Sarah Russo: My favorite strain is Jamaican Lion, which is a CBD rich variety from the Bay Area. I think it is the most creative strain I have ever had. I think that the THC:CBD ratio is perfect. It makes me feel very energetic and happy. I am also a huge fan of G13, Pineapple, and all the fruity strains. Looks aren’t very important to me. I really prefer strains that provide a favorable effect as opposed to ones that look nice.

Tropical420: Yummy good choices, G13 is definitely a good one!  Do you prefer Indica or Sativa?

Sarah Russo: I like the uplifting effects that are associated with sativa strains. However, through the research I have done, I have realized that Indica versus Sativa is a matter of taxonomy rather than effect. There is a lot of focus on these 2 varieties and the effects they produce. The effect of cannabis on a user is a matter of the phytocannabinoids and other components of the plant, including terpenes. We have just begun to start testing for these compounds.  Uncovering how these components affect a user will be the real key to figuring out which varieties are best suited for the effects you desire.

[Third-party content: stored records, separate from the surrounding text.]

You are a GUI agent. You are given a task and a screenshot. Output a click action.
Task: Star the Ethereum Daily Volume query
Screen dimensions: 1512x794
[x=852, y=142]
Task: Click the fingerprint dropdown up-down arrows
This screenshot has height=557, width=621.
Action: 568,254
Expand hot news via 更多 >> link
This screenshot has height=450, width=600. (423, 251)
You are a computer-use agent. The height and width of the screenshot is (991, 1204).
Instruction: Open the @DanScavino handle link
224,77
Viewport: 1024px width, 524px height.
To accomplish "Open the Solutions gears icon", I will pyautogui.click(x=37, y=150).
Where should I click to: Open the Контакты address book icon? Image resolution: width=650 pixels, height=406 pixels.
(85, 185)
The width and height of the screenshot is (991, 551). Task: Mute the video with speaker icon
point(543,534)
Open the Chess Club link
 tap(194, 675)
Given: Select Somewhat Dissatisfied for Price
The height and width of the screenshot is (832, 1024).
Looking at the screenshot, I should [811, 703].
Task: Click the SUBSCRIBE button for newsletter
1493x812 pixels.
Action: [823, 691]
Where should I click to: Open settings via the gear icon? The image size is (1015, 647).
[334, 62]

Tropical420: Cool, a Sativa girl!  It will be awesome once people can start creating strains composed of the exact ratio of components that heal their specific issue. What is your preferred way to medicate? Bong, joint, edible, vaporizer?

Sarah Russo: I love my Volcano, which I try to use as much as possible. When I am on the go , I use joints almost exclusively.

Tropical420: Vaping is definitely the healthy choice. Do you make edibles?

Sarah Russo: I have recently started making more edibles. I have made them a couple of times in the past and really enjoyed it. I wanted to start making my own because the edibles that collectives provide are generally too strong and the dosage can be a mystery. I find I generally overdo it with edibles, so making my own is a better way for me to be able to get the proper dosage.

Tropical420: Good advice. What is your favorite marijuana related movie?

Sarah Russo: Half Baked.

Tropical420: Mine too!  Do you think medical marijuana will ever be federally legal?

Sarah Russo: That is the goal.  I feel things are changing and I feel I will see it in the next 5 years. Hopefully sooner. Too many people are sitting in jail.  And the future is bright for cannabis research. If it was legal, it would be a lot easier to study.

Tropical420: Seriously right?  Cannabis research is way less restricted in other countries, what you guys are doing is so important. What are your future plans to help this community achieve it’s ultimate goals for this harmless medicinal plant?

Sarah Russo: I hope to continue my work with Project CBD and eventually see CBD become readily available and its medicinal effects documented by the mainstream cannabis community.  I believe that CBD is a powerful tool to show the nay sayers that cannabis is more than just the familiar THC component. CBD and THC have been most studied, but they are just the tip of the iceberg.  There are over 100 cannabinoids in the plant, as well as other components that influence the effect of cannabis in humans. We have only just begun to scratch the surface. I look forward to seeing cannabis testing becoming the norm so that users can know what is in their medicine. It is a very exciting time for cannabis research.

Tropical420: You are most definitely a female pioneer working with people on the forefront of the future of medical marijuana testing. Is there anything else you would like to say to our readers?

Sarah Russo: Get your cannabis tested, become well informed.

Tropical420: Excellent message!  Thank you so much again for interviewing with me for WeedTRACKER.com! We will check out ProjectCBD.org and keep up with the CBDiary and will look forward to reading about the medical marijuana scientific breakthroughs and news about cannabis on your site.